If you already have a mailing list, this can be a real time saver. Send a note to your list with your Books2Read URL and ask them to sign up if they want notifications on new releases. From that point on, they’ll be alerted to a new release automatically. You can still send your own notifications, but you’ll gain the advantage of the notice coming from multiple and varied accounts, thus increasing the number of “touch points” between the reader and your book.
In short, the more frequently you can “touch” your potential audience with a message, the better it will stick. If that message is coming from more sources than just you, it also carries greater social proof—meaning it feels more authentic to the reader.

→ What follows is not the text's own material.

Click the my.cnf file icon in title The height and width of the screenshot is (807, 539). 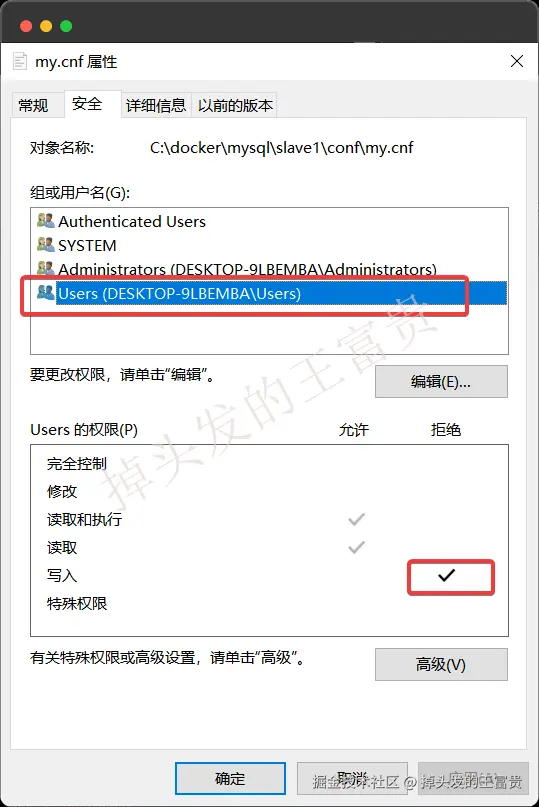(20, 61)
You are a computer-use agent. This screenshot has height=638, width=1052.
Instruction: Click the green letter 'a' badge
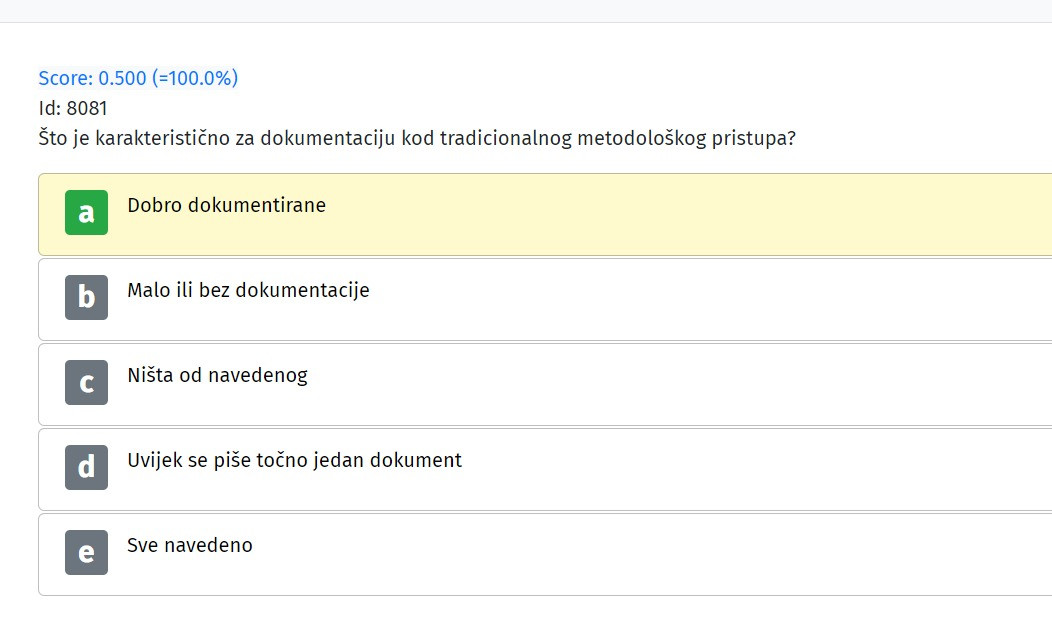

So including D2D’s New Release Notifications as part of your announcement strategy will give you a bit of a boost by increasing the number of touch points.
Send readers to all the right places
Getting readers to your books can get tricky if you’ve gone wide with distribution, rather than staying exclusive to any given vendor. D2D obviously maintains that wide distribution is the best long-term strategy for an author career, but we admit it can add a layer of complexity when it comes to shuffling readers to the reading platform of their choice.
One means of helping with this, and bulking up your platform at the same time, would be to build a landing page on your website that has links to all of your books in all of their various storefronts. Now, when you’re marketing, you only have to send out one link, and readers can choose their storefront of choice.
The downside to this strategy is that it can get ugly, cumbersome, and even confusing, real quick. If you have more than a couple of books, you’ll end up with dozens and maybe hundreds of links on one page. And if something changes—a vendor goes out of business or changes the way they handle product pages or any number of other tweaks—you may end up with dozens of broken links that have to be updated manually.
Of course, we have an app for that.
A final D2D platform-building tool is our Universal Book Links. Every time you upload a book to Draft2Digital, we automatically generate a UBL that helps readers find your book on any storefront they prefer.
You can manage your UBLs from the dashboard at books2read.com, where you can customize the URL, add affiliate links for various online stores, track how many clicks you’re getting, and add new stores as they come online.
UBLs are a great platform-building resource, because you can use just one link to send every reader to anyplace your book appears online. No confusing or ugly link lists on your website, and you can use just one link in emails, social media posts, and even print advertising.
THE POINT IS MAKING YOURSELF EASY TO FIND
Author platforms really boil down to one thing: Making yourself ‘discoverable’ to readers.
Since readers are the customers of your work, what could be more important?
It’s worth taking the time to examine all your existing resources and options, and find as many ways to reach out to your potential readers as you can possibly determine. You’ll also want to spend time looking at other options—studying how other authors have built their own platforms, how they interact and utilize that network, and how you might be able to implement those same resources in your own business.
As long as you keep in mind the goals, rules, and best practices we’ve mentioned here, you’ll find that you can make steady progress on building up your own author platform.
Just remember, as with all marketing, small and incremental efforts add up over time. Do a little something every day to help build your platform and you’ll eventually be one of those success stories everyone else studies and learns from.